Book Reviews
Issue 28(1)
Building
Online Learning Communities: Effective Strategies for
the Virtual Classroom.
(2007) Rena M.
Palloff & Keith Pratt, San Francisco: Jossey-Bass.
320 pp., $40.00 (paperback). ISBN 978-0-7879-8825-8
Review
by: Douglas
Munski
Professor
of Geography
University
of North
Dakota
Online
instructors waiting for the new edition of Building
Learning Communities in Cyberspace should be aware
that Palloff and Pratt have sufficiently reworked their
1999 publication to justify a title change for this second
edition. While such an announcement may seem trivial,
it is given to encourage readers of the book’s first edition
to join the first-time readers in taking advantage of
the improvements made based upon Palloff and Pratt’s seven
years of classroom-based research. By doing so, online
educators will be able to implement better what is given
as the subtitle of the new edition: effective strategies
for the virtual classroom. As importantly, readers who
either are instructors or students themselves in online
courses will be better able to participate in virtual
classrooms from having a “behind the scenes” look at how
online learning communities are built.
Palloff
and Pratt understand well the importance of helping adult
learners make connections in the educational environment
of online learning. They are focused upon how transformative
learning -- the multi-layered process of self-reflection
regarding participation in discussion-based educational
settings -- can effectively engage students in critical
thinking and creative thinking. Achieving transformative
learning is not easy which is why online instructors will
benefit from the guidance provided by Palloff and Pratt.

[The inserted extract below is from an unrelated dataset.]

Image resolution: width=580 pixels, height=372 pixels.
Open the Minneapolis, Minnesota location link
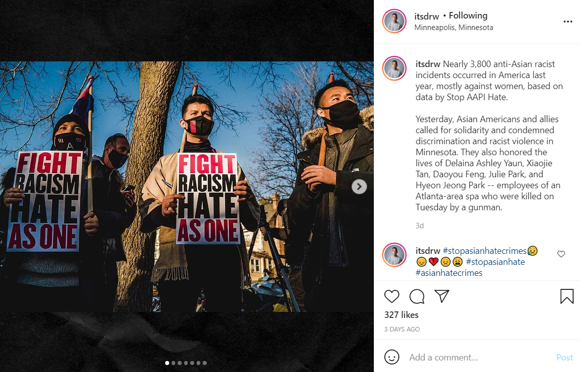pos(454,28)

They first help the reader recognize how recontextualizing
community outside the traditional classroom must include
a human side of online learning as well as a technological
dimension when teaching and learning are moved online.
Then, Palloff and Pratt provide insights into how to build
the foundation of an online course that incorporates collaborative
learning that in turn can become transformative learning.
Importantly, these authors emphasize the critical role
of student assessment and course evaluation for “closing
the loop” when determining if instructors’ goals and objectives
have been met regarding student learning.
Academic
advising, particularly when conducted in conjunction with
introduction to university life courses, increasingly
includes a cyberspace component. Therefore it is not unthinkable
that on-campus staff and faculty members might want to
look more carefully at the lessons learned by Palloff
& Pratt. More so, the academic advisor teaching a
traditional classroom section of a first-year experience
course must recognize that today’s entering freshmen are
more interested in hybrid courses that incorporate the
communication technology that is ideal for building learning
communities in cyberspace. The instructor of such traditional
introduction to university life courses who is willing
to be a neophyte online instructor should be less frustrated
and more successful building online learning communities
if familiar with the concepts, principles, models, and
examples presented and explained by Palloff & Pratt.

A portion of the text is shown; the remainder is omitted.